### TASK DESCRIPTION:
Copy out all lines from the material that contain the string "agent".

# # # # # # #

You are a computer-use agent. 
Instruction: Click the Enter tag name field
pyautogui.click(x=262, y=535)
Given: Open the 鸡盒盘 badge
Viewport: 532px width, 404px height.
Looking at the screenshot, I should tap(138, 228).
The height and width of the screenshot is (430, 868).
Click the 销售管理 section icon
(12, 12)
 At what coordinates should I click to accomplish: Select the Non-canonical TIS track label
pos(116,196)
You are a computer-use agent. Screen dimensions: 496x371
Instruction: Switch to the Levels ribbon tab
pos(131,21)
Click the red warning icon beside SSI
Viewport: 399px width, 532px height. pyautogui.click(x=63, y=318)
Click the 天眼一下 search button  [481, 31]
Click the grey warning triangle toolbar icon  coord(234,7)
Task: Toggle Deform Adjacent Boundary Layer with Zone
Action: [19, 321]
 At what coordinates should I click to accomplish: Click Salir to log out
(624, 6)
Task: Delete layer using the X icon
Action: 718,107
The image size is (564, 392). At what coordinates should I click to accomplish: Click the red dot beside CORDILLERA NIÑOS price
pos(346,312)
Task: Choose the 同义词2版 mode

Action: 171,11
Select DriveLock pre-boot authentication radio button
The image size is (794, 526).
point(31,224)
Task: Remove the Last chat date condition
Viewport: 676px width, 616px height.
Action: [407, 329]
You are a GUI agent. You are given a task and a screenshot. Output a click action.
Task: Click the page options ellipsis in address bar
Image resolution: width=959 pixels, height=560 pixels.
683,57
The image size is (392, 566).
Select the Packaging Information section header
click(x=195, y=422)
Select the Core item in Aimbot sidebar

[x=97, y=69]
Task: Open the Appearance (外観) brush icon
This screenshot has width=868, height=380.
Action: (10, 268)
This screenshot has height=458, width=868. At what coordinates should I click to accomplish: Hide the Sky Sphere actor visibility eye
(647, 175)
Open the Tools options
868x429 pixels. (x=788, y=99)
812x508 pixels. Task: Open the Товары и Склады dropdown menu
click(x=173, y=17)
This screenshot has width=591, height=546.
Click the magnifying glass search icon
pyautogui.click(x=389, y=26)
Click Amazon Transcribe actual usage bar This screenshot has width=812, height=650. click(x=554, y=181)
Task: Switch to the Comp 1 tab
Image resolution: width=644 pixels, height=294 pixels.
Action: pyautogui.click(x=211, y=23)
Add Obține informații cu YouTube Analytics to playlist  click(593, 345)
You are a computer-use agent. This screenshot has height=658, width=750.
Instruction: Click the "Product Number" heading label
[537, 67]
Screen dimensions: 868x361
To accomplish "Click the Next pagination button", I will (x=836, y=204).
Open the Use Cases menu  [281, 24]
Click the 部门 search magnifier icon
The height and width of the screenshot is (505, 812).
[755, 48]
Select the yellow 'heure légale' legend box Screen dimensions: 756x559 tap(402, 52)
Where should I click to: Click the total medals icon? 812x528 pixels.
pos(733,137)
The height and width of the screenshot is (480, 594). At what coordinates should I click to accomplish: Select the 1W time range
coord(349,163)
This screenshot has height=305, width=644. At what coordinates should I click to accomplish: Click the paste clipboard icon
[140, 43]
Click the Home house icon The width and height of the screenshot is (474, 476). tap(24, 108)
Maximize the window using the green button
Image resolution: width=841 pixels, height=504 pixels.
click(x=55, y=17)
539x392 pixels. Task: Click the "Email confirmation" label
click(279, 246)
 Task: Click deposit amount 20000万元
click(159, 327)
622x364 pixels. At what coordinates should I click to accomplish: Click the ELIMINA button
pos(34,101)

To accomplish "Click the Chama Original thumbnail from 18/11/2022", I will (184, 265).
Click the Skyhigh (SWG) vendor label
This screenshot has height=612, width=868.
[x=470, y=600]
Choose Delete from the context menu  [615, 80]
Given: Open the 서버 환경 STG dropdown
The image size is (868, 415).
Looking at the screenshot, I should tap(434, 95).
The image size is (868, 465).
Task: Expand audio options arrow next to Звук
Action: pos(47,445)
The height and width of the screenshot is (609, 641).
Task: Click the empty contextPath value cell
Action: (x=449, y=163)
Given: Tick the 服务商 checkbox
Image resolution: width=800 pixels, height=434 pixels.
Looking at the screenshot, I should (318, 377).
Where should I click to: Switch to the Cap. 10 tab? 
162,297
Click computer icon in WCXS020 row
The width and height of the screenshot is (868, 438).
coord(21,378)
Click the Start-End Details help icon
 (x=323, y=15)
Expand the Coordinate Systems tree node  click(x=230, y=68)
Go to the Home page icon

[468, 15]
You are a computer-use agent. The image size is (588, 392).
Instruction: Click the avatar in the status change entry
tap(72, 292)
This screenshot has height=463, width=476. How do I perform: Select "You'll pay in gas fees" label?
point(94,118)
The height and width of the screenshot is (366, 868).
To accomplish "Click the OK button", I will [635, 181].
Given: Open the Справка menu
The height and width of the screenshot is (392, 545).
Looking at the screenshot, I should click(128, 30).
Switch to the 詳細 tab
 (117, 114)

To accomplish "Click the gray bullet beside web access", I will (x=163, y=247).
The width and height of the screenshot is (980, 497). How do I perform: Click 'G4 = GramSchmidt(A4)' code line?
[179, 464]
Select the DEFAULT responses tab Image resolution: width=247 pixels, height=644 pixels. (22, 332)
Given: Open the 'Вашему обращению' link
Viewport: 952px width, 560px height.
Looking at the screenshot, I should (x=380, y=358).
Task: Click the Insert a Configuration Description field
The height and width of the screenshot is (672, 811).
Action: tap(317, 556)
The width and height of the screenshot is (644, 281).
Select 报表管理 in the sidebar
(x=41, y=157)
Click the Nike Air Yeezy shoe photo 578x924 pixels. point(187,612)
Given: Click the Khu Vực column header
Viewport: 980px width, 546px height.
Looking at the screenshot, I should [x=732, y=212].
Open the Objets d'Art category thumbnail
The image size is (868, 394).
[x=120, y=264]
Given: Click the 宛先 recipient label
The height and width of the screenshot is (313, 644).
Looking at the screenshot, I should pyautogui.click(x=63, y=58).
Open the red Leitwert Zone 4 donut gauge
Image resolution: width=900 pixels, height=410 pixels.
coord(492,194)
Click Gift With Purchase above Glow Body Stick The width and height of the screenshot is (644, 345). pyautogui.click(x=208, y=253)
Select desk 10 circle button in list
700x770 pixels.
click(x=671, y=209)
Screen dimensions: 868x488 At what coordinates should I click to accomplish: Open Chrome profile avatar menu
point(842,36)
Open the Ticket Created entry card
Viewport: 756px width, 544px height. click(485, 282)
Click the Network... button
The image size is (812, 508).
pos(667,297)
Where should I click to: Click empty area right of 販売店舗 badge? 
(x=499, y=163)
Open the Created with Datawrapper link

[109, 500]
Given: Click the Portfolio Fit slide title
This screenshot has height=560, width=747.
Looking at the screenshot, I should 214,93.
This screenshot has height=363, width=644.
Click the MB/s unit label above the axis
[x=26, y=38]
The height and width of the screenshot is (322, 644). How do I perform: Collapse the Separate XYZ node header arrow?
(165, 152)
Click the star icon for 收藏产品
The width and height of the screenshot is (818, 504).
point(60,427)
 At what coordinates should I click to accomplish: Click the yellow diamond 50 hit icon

# # # # # # #

### WORKED SOLUTION:
You are a computer-use agent. 
You are a computer-use agent. Screen dimensions: 496x371
You are a GUI agent. You are given a task and a screenshot. Output a click action.
You are a computer-use agent. This screenshot has height=658, width=750.
You are a computer-use agent. The image size is (588, 392).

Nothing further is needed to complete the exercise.